By selling bitcoins those might think they screw us.  I think they're just wrong.
BitcoinTalk
#30
From:
gebler
Subject:
Re: How to overthrow the GPU Oligarchs
Date:
The larger extraNonce gets, the slower generating will get.

But that effect would be totally insignificant.  Even the standard client is optimized so that it doesn't need to hash the entire block header if only the last part of it has changed.  That last part includes the nonce but not the extraNonce, so a larger extraNonce wouldn't cost anything for the vast majority of all hashes, namely those where only the normal nonce has been incremented.  With today's transaction volumes, the cost of hashing the extraNonce should be less than a millionth of a percent for pools with thousands of members. 
BitcoinTalk
#31
From:
gebler
Subject:
Re: How to overthrow the GPU Oligarchs
Date:
If you have a lot of computers and they're all working on the same block with the same public key, then they're all very likely to be hashing the same block at the same time, which is pointless. To fix this, each computer is given a unique extraNonce modifier value. This might be very large to prevent collisions, and it therefore slows down hashing.

In a centralized system, the server could simply keep a list of extraNonces in active use and give out the lowest free one.  Then you would avoid collisions without requiring more than one unique extraNonce per client.  A 3-byte extraNonce would be sufficient for millions of clients.  Note that clients of realistic performance do not really need the extraNonce to handle nonce overflow today, since such overflows happen less frequently than the periodic nTime updates (but this is not considered by the standard client today, which updates the extraNonce more liberally).
BitcoinTalk
#32
From:
chrisdbc
Subject:
Re: How to overthrow the GPU Oligarchs
Date:
I'm just getting into this whole bitcoin thing. It seems to me already, though, that getting
great results from bitcoin mining would require a server farm, super computer, etc; worrying
about individuals taking advantage of their GPUs or crypto accelerators is probably pointless.
What can 30000 khash/s really get you? Maybe around the equivalent of $1.50 per day at
current difficulty levels? Not really a very efficient means of recouping the cost of an expensive
gaming rig.

I'd be much more concerned about what somebody with a botnet might be capable of.

BitcoinTalk
#33
From:
kiba
Subject:
Re: How to overthrow the GPU Oligarchs
Date:
I'd be much more concerned about what somebody with a botnet might be capable of.

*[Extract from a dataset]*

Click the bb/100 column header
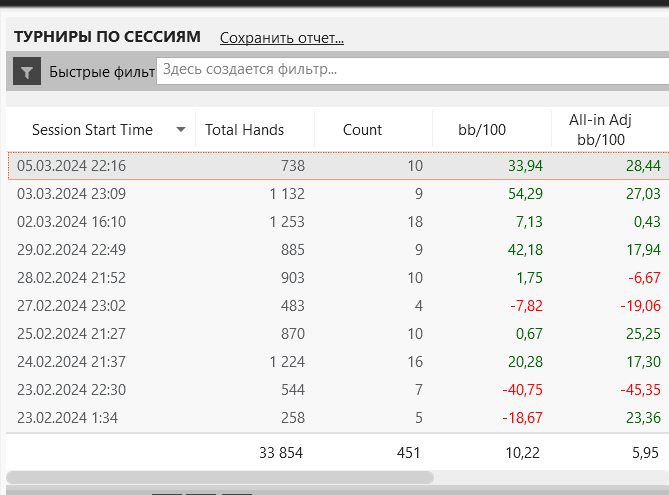 coord(480,130)
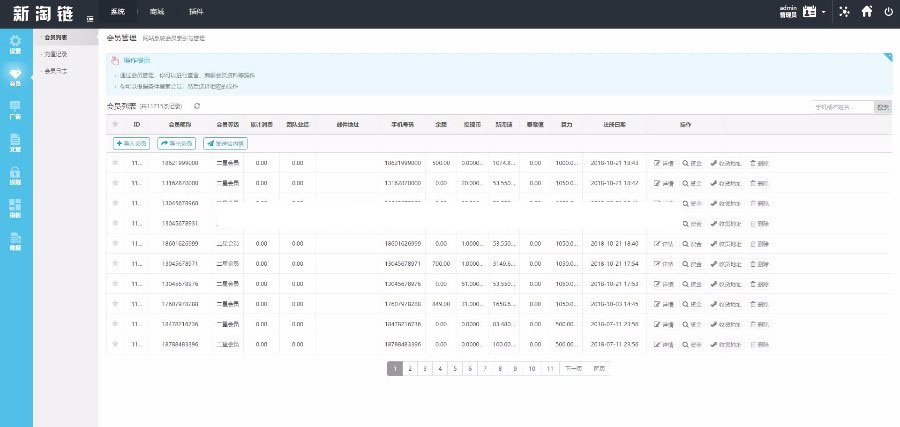Expand the admin account dropdown arrow
Screen dimensions: 900x427
[x=824, y=13]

So what if a botnet generate all these bitcoins? He'll be able to move markets for his money. Big deal.
BitcoinTalk
#34
From:
satoshi
Subject:
Re: How to overthrow the GPU Oligarchs
Date:
Can you tell more about it:
"they have to do weird things with extraNonce, which increases the size of the block header".
When you generate, you calculate hashes of the block header. Hashing more data is slower than hashing less data, so the block header is critically of a fixed size for everyone, with one exception.
This is the point of confusion.  extraNonce is not part of the block header, it is part of the first transaction.  It does not slow down your hashing.  It does not change the size of the header.

We need to be vigilant and nip in the bud any misconception that the contents of your block slows down your hash speed.  It doesn't.

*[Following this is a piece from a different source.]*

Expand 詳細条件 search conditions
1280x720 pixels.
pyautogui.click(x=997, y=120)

extraNonce never needs to be very big.  We could reset it every second whenever the time changes if we wanted.  Worst case, if you didn't want to keep track of incrementing it, extraNonce could be 4 random bytes and the chance of wasting time from collision would be negligible.

Separate machines are automatically collision proof because they have different generated public keys in the first transaction.  That also goes for each thread too.